Algumas dessas prestadoras defendem que a fiscalização também impõe limites de trabalho. O CEO e cofundador da startup Fhinck, Paulo Castello, conta que o software pode detectar jornada semanal superior a 60 horas, atividade digital acima de 85% do turno de trabalho, tempo gasto com comunicação escrita maior que 20% e reuniões representando mais de 20% do expediente.

Para ele, é possível prevenir situações de burnout por meio da coleta de informações. “Os dados criam uma pontuação que não significa que a pessoa está em burnout, mas separa entre ‘isso é normal’ e ‘isso é anormal’. Quanto mais pontos vai ganhando, maior a tendência de entrar em colapso”, observa o CEO.

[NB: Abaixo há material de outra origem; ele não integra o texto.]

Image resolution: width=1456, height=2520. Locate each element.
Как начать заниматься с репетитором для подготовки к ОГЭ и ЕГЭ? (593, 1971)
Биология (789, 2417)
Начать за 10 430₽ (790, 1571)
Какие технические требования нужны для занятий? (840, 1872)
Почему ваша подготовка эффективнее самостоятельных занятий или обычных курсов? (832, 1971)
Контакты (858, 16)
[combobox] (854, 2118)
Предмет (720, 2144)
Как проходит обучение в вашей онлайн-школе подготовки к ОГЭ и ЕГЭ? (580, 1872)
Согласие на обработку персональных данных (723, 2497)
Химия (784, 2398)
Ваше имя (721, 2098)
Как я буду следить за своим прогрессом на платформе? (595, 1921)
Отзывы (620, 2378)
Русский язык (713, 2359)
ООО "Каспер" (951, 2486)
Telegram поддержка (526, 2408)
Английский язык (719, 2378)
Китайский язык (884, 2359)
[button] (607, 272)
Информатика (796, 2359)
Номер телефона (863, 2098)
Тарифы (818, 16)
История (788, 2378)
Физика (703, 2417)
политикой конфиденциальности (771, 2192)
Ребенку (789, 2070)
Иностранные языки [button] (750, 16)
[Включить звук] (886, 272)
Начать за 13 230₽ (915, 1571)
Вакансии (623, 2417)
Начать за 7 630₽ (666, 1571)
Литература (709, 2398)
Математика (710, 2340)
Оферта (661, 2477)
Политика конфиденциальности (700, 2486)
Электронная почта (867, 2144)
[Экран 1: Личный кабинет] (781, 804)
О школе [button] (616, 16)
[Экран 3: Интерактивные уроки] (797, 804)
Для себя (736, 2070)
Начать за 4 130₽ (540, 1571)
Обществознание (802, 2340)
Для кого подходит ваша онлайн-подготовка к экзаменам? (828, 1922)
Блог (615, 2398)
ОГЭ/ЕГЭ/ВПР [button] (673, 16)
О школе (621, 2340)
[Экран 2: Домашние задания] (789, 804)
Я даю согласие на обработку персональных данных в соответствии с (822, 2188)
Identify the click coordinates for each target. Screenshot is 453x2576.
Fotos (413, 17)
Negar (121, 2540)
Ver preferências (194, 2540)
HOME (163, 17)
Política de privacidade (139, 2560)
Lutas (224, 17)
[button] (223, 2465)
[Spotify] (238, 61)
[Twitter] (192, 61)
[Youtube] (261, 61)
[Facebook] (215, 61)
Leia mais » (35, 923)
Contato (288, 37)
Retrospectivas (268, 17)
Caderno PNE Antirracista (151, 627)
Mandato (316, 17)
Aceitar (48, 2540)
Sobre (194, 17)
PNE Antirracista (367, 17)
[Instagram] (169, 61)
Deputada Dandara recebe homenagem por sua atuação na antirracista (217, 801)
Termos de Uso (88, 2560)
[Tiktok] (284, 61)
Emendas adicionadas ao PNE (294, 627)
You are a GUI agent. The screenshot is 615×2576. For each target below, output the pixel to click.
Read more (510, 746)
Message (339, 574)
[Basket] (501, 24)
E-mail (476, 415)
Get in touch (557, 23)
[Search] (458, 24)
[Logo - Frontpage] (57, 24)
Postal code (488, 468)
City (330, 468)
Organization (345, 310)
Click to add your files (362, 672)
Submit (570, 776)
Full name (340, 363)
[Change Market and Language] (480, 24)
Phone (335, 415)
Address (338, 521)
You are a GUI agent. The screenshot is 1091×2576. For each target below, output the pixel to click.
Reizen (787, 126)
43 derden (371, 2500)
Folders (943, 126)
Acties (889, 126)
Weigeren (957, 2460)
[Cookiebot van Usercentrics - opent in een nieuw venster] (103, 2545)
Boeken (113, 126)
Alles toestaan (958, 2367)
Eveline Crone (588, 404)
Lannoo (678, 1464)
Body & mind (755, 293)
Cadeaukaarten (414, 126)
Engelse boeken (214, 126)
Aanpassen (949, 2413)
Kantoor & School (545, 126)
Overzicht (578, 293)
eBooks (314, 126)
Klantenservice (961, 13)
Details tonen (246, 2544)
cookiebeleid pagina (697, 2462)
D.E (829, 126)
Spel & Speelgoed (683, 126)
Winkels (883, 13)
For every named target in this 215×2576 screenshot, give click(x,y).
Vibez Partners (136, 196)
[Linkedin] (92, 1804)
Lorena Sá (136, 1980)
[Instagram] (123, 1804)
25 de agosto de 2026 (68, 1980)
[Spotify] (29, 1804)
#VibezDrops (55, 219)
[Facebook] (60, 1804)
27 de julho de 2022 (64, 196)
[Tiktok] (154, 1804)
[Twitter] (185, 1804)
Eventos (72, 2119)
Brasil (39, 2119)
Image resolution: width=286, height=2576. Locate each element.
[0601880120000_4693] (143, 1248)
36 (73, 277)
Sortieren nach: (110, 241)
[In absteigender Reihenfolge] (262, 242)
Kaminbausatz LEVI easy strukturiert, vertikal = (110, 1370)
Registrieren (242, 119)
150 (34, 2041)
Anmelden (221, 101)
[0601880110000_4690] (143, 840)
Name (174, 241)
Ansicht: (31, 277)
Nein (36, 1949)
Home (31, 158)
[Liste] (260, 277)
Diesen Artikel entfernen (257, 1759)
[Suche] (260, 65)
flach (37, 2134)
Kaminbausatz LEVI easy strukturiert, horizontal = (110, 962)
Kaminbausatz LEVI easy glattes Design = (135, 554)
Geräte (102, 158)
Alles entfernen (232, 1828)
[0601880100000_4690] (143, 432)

Itaú, por exemplo, tem política de desligar computadores para estagiários após horário estabelecido. Ao UOL, um deles, que preferiu não se identificar, relatou que os sistemas ficam inacessíveis após as seis horas diárias de trabalho determinadas no contrato.

Fiscalização é legal, mas até certo ponto

A CLT estabelece que a organização deve controlar os horários de trabalho dos empregados, inclusive à distância. De acordo com especialistas ouvidos pelo UOL, após a pandemia da covid-19, ferramentas de login, a telemetria ou sistemas de acesso passaram a ser comuns para medir o tempo de conexão do funcionário.

Mas funcionários devem estar cientes disso. Sandra Morais, advogada trabalhista, explica que a prática deve estar claramente especificada na política interna da empresa ou no contrato de trabalho. O que ocorre, geralmente, é que ela passa despercebida no momento da assinatura dos documentos, alerta.

Há limites para o monitoramento e câmeras não são permitidas. Ainda de acordo com a advogada, a organização não pode instalar câmeras em equipamentos fornecidos, acessar microfones, redes sociais ou dispositivos pessoais. “O excesso caracteriza abuso de poder e assédio'”, acrescenta.

Dados coletados pela empresa também devem ser preservados. “A principal condição para que o monitoramento seja permitido é a garantia da LGPD (Lei Geral da Proteção de Dados). Precisa evitar a coleta excessiva de informações que possam ser consideradas invasivas ou desnecessárias”, entende Gomes.